Note: We, the good people of Et tu, Mr. Destructo?
are proud to present Criterion Recollection, an analysis of the popular Criterion Collection of historic and unique achievements in film. Your guide is Mark Brendle, a former media critic for BarnesandNoble.com and a short-fiction writer. Brendle lives in the Pacific Northwest in a small post-recycled yurt adjacent to America's largest family-owned retail video and book store, Art Trough. When not writing or staring purposefully at culture, Brendle works as a fair-trade coffee beanist. You can follow him on Twitter.
The Sociopathy of Everyday Life: Spine #133, The Vanishing (1988)
by MARK BRENDLE

George Sluizer's
The Vanishing (
Spoorloos) masquerades as a mystery-thriller in order to expose the structure of the genre itself.

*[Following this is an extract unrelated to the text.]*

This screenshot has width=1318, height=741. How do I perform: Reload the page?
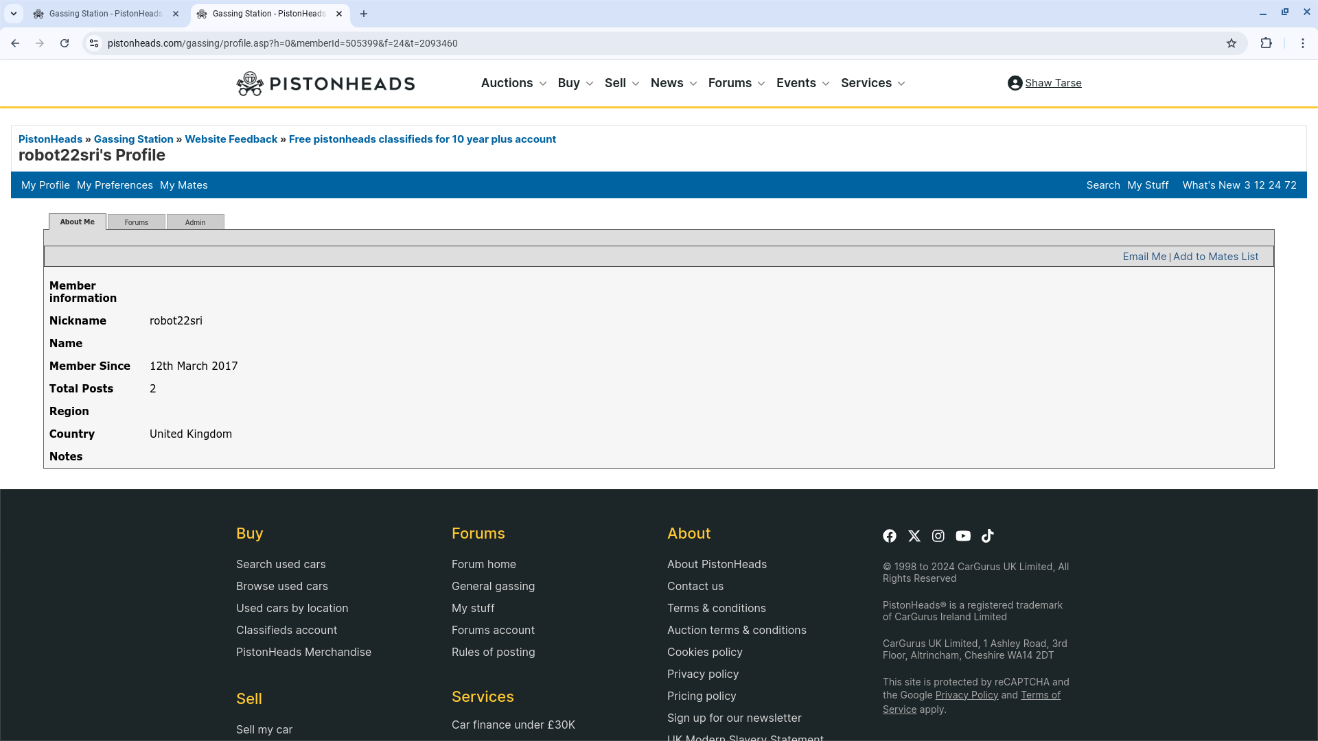[x=65, y=43]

This suspenseful film actually contains many comic moments; in fact, it's founded on a subtle, dark irony that revels in pulling the curtain of suspense back to reveal the mundane reality of a terrible crime. In addition to exploring the motivations of a thriller,
The Vanishing uses its examination of a sociopathic kidnapper, Raymond, and an obsessive selfish husband, Rex, to obliquely tackle the question of solipsism — the inability to truly share one's experience of life with another person.
Although
The Vanishing fits in the "missing woman" category of suspense thrillers (see Hitchcock's
The Lady Vanishes), it self-consciously toys with audience expectations so subtly that the viewer easily can get caught up in the very devices the movie works to undermine. A married couple, Rex and Saskia, go on vacation, and Saskia disappears. The rest of the movie focuses on Rex's increasingly obsessive attempt to find out what happened to her. The fairly simplistic plot structure betrays both Sluizer's skillful manipulation of genre norms as self-parody as well as his keen psychological insight.

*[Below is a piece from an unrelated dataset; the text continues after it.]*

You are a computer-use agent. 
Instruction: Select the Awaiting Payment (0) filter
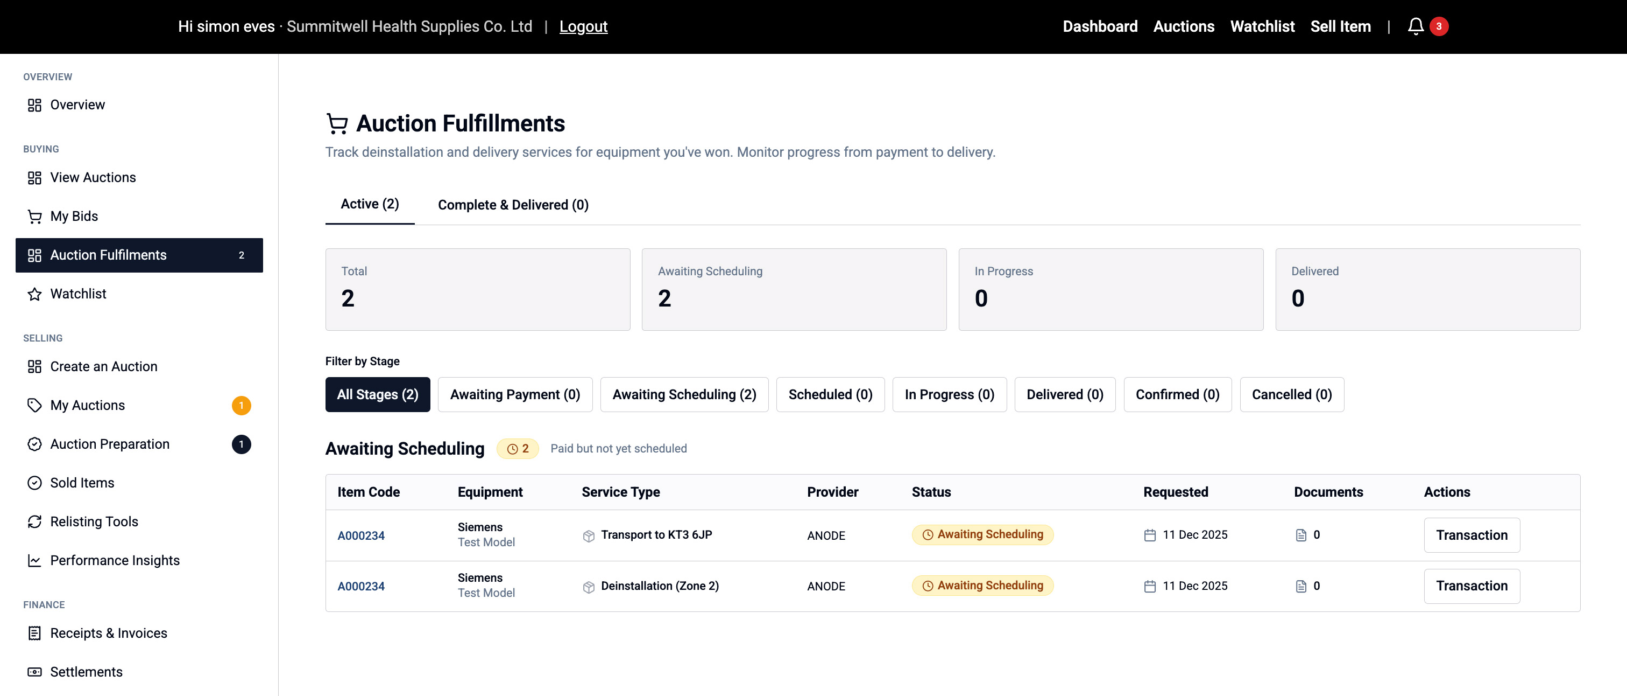pos(514,394)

Early in the film, when their car runs out of gas in a dark tunnel, and Rex leaves Saskia alone to find a gas station, one expects her to be abducted. Sluizer includes all of the essential elements of the dangerous situation: solitude, darkness, feminine vulnerability, alien surroundings and anxiety-inducing music. Nothing happens.
When Raymond, the kidnapper, finally takes Saskia, he does so in broad daylight, in a crowded public place, in clear sight of Rex. What Sluizer cuts through here isn't the naïve misconception that only dark alleys are dangerous, but rather an audience's expectation that the terrible event will happen in a suitable
mise-en-scene.
The Vanishing's efficacy springs from Sluizer's refusal to bend to genre expectations. On top of this, he allows his film a self-reflexive irony, so that this refusal can be read not only as an avoidance of clichéd devices, but as a statement on the devices themselves — an opposite tactic than the standard thriller, which tries to support our suspension of disbelief by utilizing the same old tricks "better."